▶ Task to carry out: Please retype only the lines below that run from the one containing "с Политикой конфиденциальности (331, 2179)" through the last line, both included, without altering a word.

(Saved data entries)
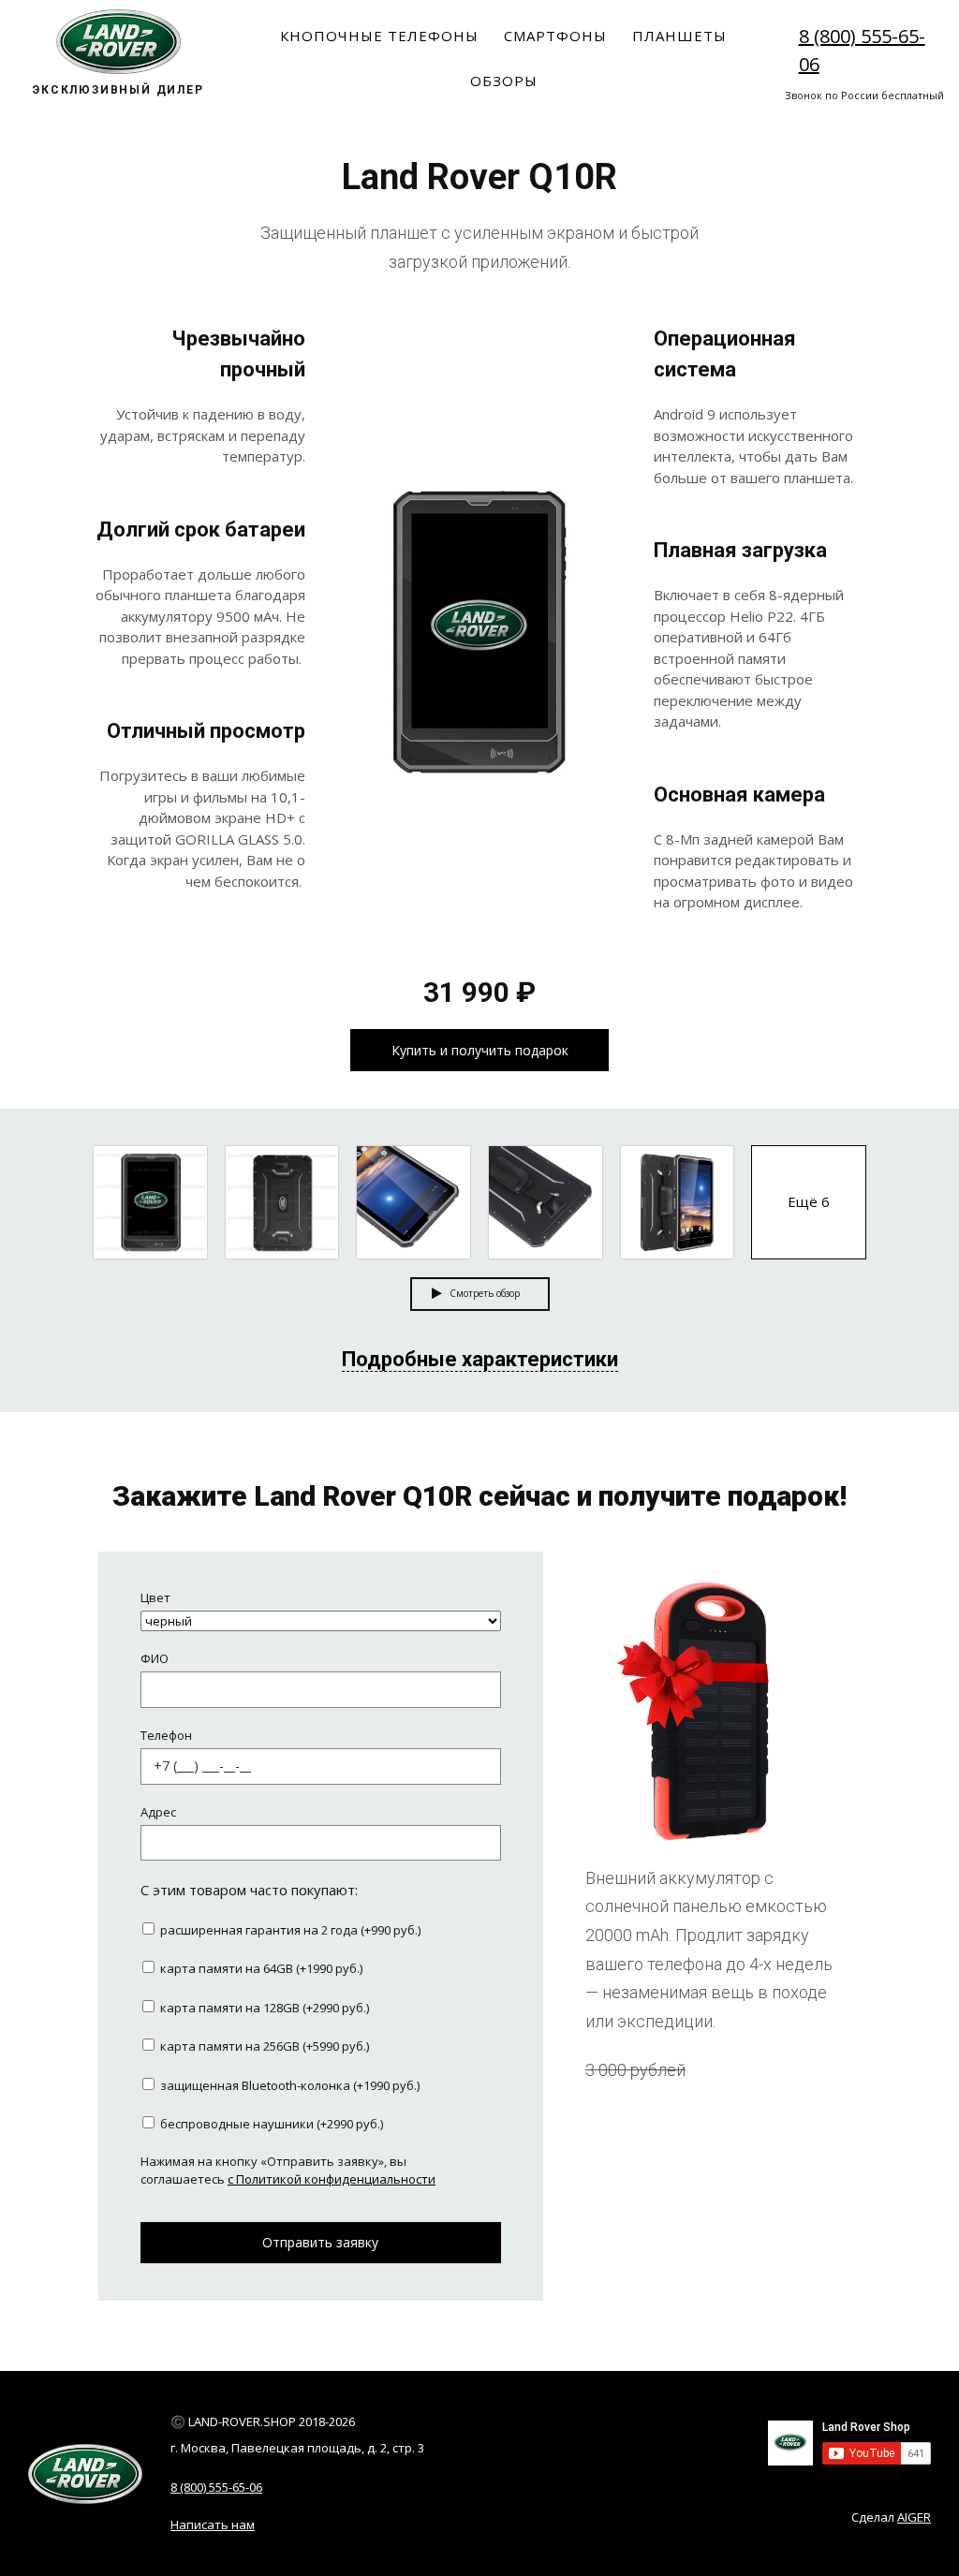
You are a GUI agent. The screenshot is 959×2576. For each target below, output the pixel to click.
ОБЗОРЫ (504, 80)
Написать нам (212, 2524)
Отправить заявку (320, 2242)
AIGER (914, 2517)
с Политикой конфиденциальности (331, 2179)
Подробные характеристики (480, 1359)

▶ Response for this exercise:
с Политикой конфиденциальности (331, 2179)
Подробные характеристики (480, 1359)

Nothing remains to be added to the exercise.